Le passage de l’artiste musicienne Rebo à Kisangani continue de susciter l’indignation. Dans un communiqué publié ce mardi 26 août, le mouvement citoyen LUCHA (Lutte pour le Changement) dénonce ce qu’il qualifie de « dilapidation » des fonds publics mobilisés pour l’organisation de ce concert, au moment où la province de la Tshopo fait face à de graves carences en matière de services publics.
Pour la LUCHA, les sommes dépensées pour cet événement artistique témoignent du manque de priorisation des besoins essentiels par le gouverneur Paulin Lendongolia. Alors que l’état des routes rurales reste catastrophique, l’électricité manque depuis des années, l’insécurité urbaine ne cesse de croître et les arriérés de salaires des agents provinciaux s’accumulent, le chef de l’exécutif provincial semble plus préoccupé par l’organisation de spectacles que par le développement réel de la province.

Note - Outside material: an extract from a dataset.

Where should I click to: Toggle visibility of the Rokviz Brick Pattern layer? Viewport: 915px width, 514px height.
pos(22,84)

Le mouvement citoyen estime que l’allocation de ressources pour un concert, alors que tant de besoins fondamentaux demeurent insatisfaits, constitue un abus des deniers publics et un exemple flagrant de mauvaise gouvernance. La LUCHA appelle les élus nationaux à ouvrir une enquête parlementaire pour clarifier l’origine des fonds utilisés et réclamer des sanctions contre les responsables de cette gestion jugée « scandaleuse ».

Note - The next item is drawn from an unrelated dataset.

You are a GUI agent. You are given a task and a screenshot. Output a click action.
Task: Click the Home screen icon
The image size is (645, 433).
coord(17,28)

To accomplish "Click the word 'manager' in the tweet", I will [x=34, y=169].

Par ailleurs, la LUCHA dénonce une possible dépense extra-budgétaire, non prévue dans le budget provincial validé par l’Assemblée provinciale. Selon le mouvement, cette situation pose un problème d’éthique et met en lumière l’incapacité du gouverneur Lendongolia à planifier et gérer efficacement les ressources publiques.
Le mouvement exhorte enfin l’Assemblée provinciale à publier le montant exact dépensé pour ce concert et à tirer les conséquences politiques qui s’imposent. La LUCHA conclut en appelant à un sens accru de responsabilité républicaine et à une gestion orientée vers les véritables besoins de la population de la Tshopo, soulignant que, jusqu’à présent, le gouverneur ne semble pas soutenir le chef de l’État dans le développement de cette province stratégique.